**WHAT THE TASK ASKS**
Say whether each statement agrees with the protein quality control text, answering yes or no and quoting the words of the text that decide it: 1. DegP moves between its chaperone and protease roles depending on temperature. 2. The group studies only eukaryotic factors. 3. Protein quality control helps some bacterial pathogens defend themselves.

**EXTRACT**
=== Section Start ===
Clausen Group Research

Molecular mechanisms of protein quality control

The misfolding and aggregation of protein molecules is a major threat to all living organisms. Cells have therefore evolved a sophisticated network of molecular chaperones and proteases to prevent protein aggregation (Fig. 1A). In addition, protein quality control and regulatory proteolysis are important mechanisms in the defense line of several bacterial pathogens. My group is performing a structure-function analysis of prokaryotic and eukaryotic factors that combat folding stress and, in parallel, ensure controlled digestion of specific target proteins. A better understanding of protein quality control might disclose novel strategies to counteract protein folding diseases and bacterial pathogenicity.

Housekeeping HtrA proteases - Guards of the extracytosolic compartment

Figure 1 (Click to view legend)

A combination of chaperone and protease function in a single protein could provide a direct and rapid response to protein folding problems. The heat shock protein DegP (HtrA) can switch between these dual functionalities in a temperature-dependent manner (Fig. 1B), and thus offers unique possibilities to investigate how cells distinguish between proteins that can be refolded and “hopeless” cases that need to be degraded.
=== Section End ===
**INFORMATION SHOWN**
=== Section Start ===
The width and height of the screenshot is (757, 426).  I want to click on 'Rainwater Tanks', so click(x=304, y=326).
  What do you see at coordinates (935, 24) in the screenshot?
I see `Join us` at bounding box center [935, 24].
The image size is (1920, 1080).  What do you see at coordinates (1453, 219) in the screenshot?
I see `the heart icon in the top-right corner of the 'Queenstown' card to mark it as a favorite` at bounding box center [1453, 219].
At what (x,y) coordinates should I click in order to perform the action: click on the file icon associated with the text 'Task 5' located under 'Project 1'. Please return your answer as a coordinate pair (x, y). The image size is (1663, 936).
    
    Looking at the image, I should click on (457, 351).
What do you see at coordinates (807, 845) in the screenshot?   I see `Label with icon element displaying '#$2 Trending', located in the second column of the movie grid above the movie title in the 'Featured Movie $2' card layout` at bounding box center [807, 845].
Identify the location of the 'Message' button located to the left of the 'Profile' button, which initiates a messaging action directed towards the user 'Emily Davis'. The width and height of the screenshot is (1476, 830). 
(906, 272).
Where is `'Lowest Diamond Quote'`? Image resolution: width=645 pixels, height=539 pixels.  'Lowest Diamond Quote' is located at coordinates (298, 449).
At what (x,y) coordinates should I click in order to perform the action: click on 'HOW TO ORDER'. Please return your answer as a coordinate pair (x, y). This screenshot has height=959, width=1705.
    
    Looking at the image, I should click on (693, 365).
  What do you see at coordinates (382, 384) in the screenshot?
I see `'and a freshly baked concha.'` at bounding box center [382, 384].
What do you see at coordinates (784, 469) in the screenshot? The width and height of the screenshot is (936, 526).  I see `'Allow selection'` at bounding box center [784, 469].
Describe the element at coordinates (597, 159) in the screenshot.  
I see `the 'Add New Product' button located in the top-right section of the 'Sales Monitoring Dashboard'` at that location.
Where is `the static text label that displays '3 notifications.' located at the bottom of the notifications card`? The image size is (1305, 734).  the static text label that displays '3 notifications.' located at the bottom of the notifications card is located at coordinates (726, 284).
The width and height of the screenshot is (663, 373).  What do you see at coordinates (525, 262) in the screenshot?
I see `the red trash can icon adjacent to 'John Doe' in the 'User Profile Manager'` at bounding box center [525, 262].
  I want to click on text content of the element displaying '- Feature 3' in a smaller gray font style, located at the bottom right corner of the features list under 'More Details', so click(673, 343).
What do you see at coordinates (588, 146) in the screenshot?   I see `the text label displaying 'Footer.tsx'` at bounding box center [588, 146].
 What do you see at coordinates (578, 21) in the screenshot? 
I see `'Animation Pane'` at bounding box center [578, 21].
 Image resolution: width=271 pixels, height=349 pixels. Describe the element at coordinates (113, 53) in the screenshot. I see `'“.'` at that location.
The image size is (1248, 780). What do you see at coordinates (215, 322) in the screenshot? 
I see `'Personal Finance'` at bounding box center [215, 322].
=== Section End ===
**SOLUTION TO THIS TASK**
1. Yes: "can switch between these dual functionalities in a temperature-dependent manner"
2. No: "a structure-function analysis of prokaryotic and eukaryotic factors"
3. Yes: "protein quality control and regulatory proteolysis are important mechanisms in the defense line of several bacterial pathogens"